Love, love, love that movie. Let me know how you like the bowling alley scene!

Umm... ok. It's a fantastic character, and the dialogue is good. But that scene, as a climax to a movie, wadn't that great. I guess I don't 'get it'. Although he's rich, I don't think he's really won. He's disowned his son, basically by his own eccentricities, and turned himself into a recluse. I was waiting for this movie to go somewhere.

But it's a funny scene in itself.

Ha, well, I like screwed up movies that don't have happy endings, I guess. I like all kinds of movies, but TWBB is about a business genius/oil tycoon and his decent into madness.

Loved the milkshake analogy in that scene.
Feeling the old 'paralysis by analysis'. I think it's loosening up; I've been doing some planning, and setting goals for the next month and this coming year, and not just the next day or two.

EDIT:
This morning was especially difficult; slept fine, but my brain was mush, and although I could focus on the task, I couldn't concentrate on the details for very long.

But, after a small amount of coffee, I could do some research, leave my console, walk up to staff and discuss the details of a patient. I had it all available. Also, my time is being managed much better; I got 5 people done after 3 hours, which took me well over 5 hours at the start. I then breezed through 10-15 referrals for the rest of the day. I started using a custom data collection sheet to collect more information, faster. I now know how to tweak it to not have to double my work.
I can relate to what Zane is saying about how listening to this subliminal is enjoyable. I don't know what it is either.
Day 24,

I leave tomorrow to do my 2-day trip, as usual.
It's only worth it if I get some things done over there, so maybe I should take my plans and start translating them into tangible action tomorrow.

I'm thinking that a calendar, similar to how I schedule work, could be used to describe what I do day-to-day, while giving me enough time to mentally prepare. For example: Mondays, I do Italian, and write a blog post for website A. Then, Tuesdays, do German and blog post for website B. That way, if I have a week's notice to write a blog post, then I'm mentally prepared. It's not like I feel about writing for blog post A today, and when I don't feel like it tomorrow, I just stop.
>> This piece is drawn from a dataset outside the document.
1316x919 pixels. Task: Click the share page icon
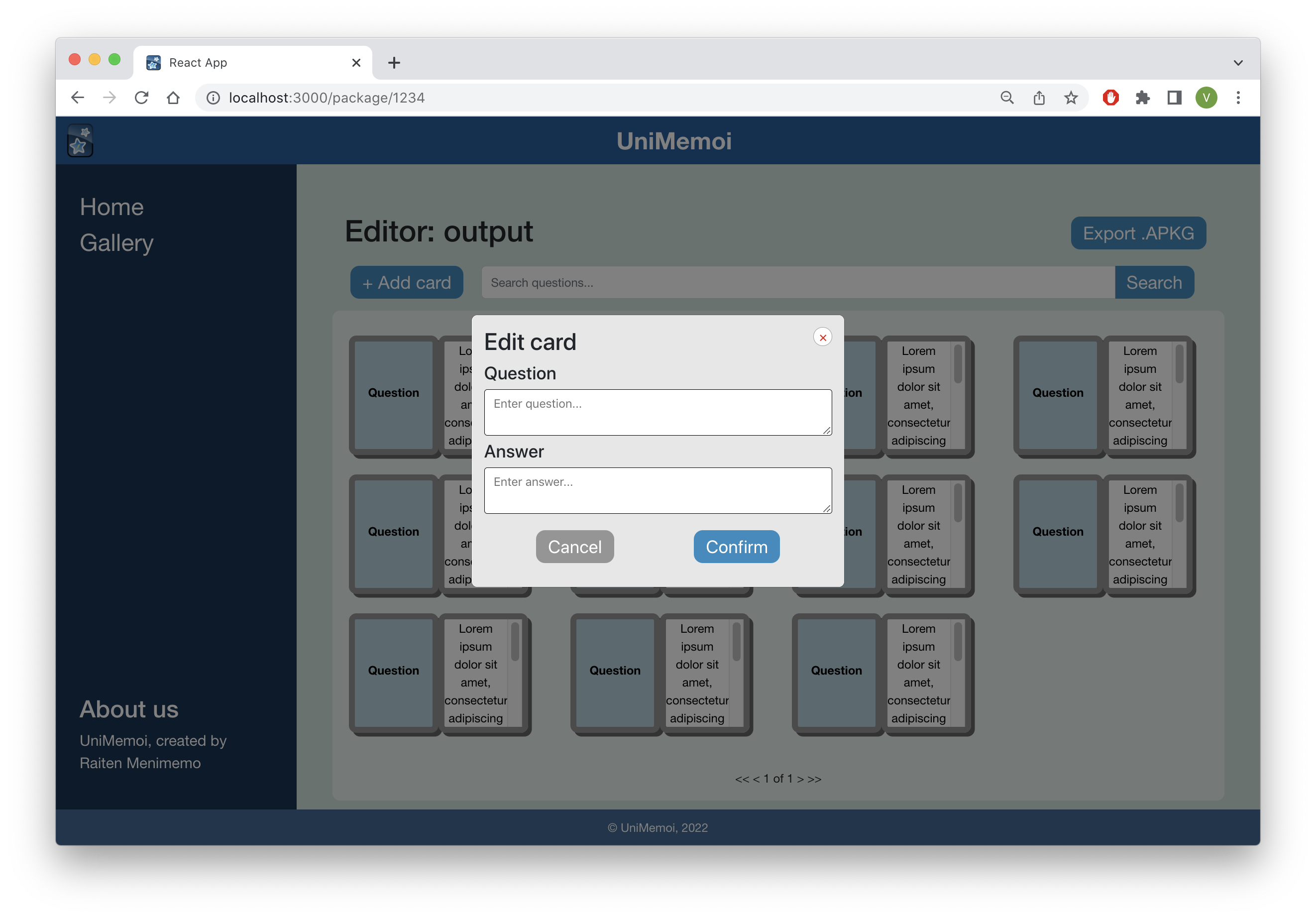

I don't feel any breakthroughs, and though I'd like one, I'm not counting on it.
Day 25,

Listened to the 'Getting Things Done' audiobook during my drive down. I basically finished it. I really like the concepts, especially that the ideas that float around in your head don't recognize past or future; they just occupy mental RAM in the present, so you have to get it out of your head and into a sorting system.
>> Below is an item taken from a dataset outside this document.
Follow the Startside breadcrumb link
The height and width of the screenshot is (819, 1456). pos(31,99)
I've started making an Excel sheet. I want to make it as simple as possible, and I've worked on Outlook and getting more familiar with sorting my emails. I've gotten caught up from 800 or so new emails. I also created rules that made certain emails go to certain folders.

I've autoscheduled my time with my Excel spreadsheet. I've need to create a tracking sheet for my stated goals. This current sheet is just for the actions I'll take.

I feel things becoming upstuck, but I haven't let all the ideas out yet.